今後のCRM予算は、ファンからの融資?
~応援を可視化し、ファン投資家を創造する新手法~

顧客のブランドへの愛着を高め、LTVの最大化を図るマーケティング施策として、ロイヤリティプログラムの重要性は高まっています。しかし、ポイントや特典を提供しても、それがブランドへの信頼や長期的な関係構築に必ずしも結びつかず、何を重視すべきか見えにくいと感じる企業は少なくありません。 そんななか、博報堂キースリーと博報堂 マーケティングシステムコンサルティング(MSC)局では、デジタル社債を活用した次世代のロイヤリティ戦略をもとに、新たな体験価値やブランドロイヤリティ向上に取り組んでいます。今回は、このデジタル社債の具体的な内容や、資金を集めながらファンを育成する「ブランディング・ファイナンス」の可能性と未来について、プロジェクトメンバー2名が語りました。
(写真右から)
博報堂キースリー
COO/取締役副社長
寺内 康人
博報堂
マーケティングシステムコンサルティング局 マーケティングプロセスコンサルティング部
事業プロデューサー
德田 晃弥
現状のロイヤリティプログラムでは「解像度の高い顧客データ」を取得できない
── はじめに、現在取り組んでいる事業内容についてお聞かせください。
德田
MSC局では、主に得意先の経営/事業戦略領域~システム領域まで一気通貫したコンサルティングサービスを提供しています。私個人はそのなかでも経営/事業戦略支援を得意領域としていますが、ここ2年ほどは得意先からのご要望が高まっているロイヤリティプログラムサービスの開発と提供にも注力しています。
寺内
博報堂キースリーはブロックチェーン技術を活用し、得意先やパートナー企業と共に新しい挑戦を進めることを目的として2022年に設立した会社です。

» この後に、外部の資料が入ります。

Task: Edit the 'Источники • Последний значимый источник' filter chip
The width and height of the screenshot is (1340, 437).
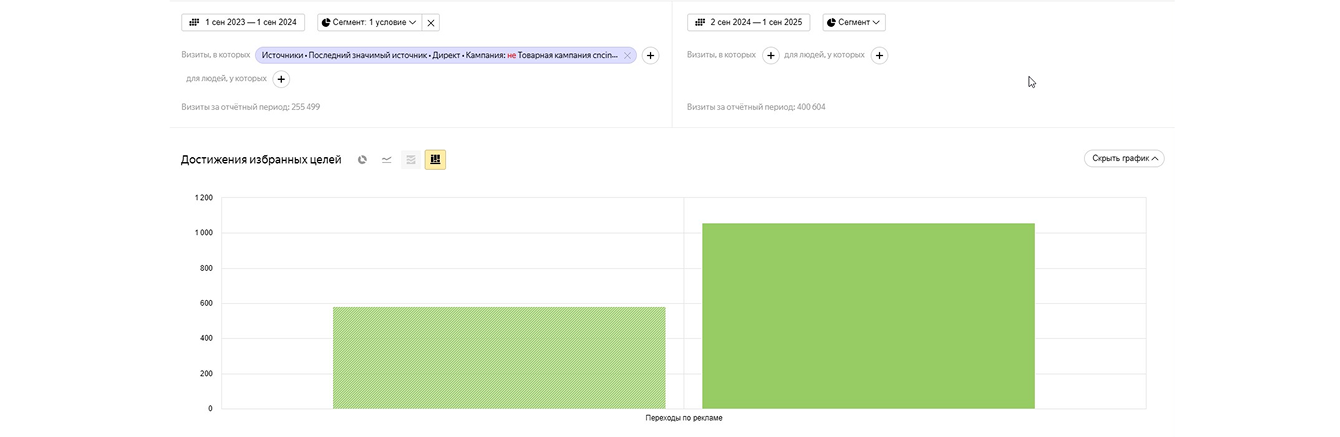Action: (440, 56)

最近はWeb3やブロックチェーンという言葉がメディアで減少傾向にありますが、アメリカではトランプ政権の後押しもあり、金融インフラとして定着しつつあります。日本でもその動きが徐々に始まってきており、博報堂キースリーでも「広告×金融」の文脈で新たなチャレンジを模索している状況です。
── 現状のロイヤリティプログラムには、どのような課題があるとお考えですか。
德田
国内市場を中心に事業を展開している企業では、サービスや製品を購入する顧客数が圧倒的に減っているという状況があります。そうなると、事業者が次に目指すのは、顧客一人あたりの収益を向上させることです。そのためには購入点数を増やすか、より高単価な商品を購入いただくかの方法がありますが、いずれも顧客との関係構築が鍵となります。
日常的な接点から顧客とコミュニケーションを重ねて、購買意欲が“高まる”タイミングを捉える。あるいはサポートを通じて、購買意欲を“高める”アプローチも必要になってきています。こうした観点から、顧客のロイヤリティ醸成に対して必要性を強く感じる得意先が増えています。
ロイヤリティ醸成の一つの手段として、日本では「ポイントサービス」が根付いており、日常生活ではあらゆるポイントが付与される状況になっています。海外事例も調査していますが、ここまでポイント文化が浸透している国はなかなかありません。その結果、かつては「少しでも安く買える」というだけで購買を促せた時代もありましたが、現在は生活者が“ポイント疲れ”を起こしており、単なる価格訴求では動かなくなっています。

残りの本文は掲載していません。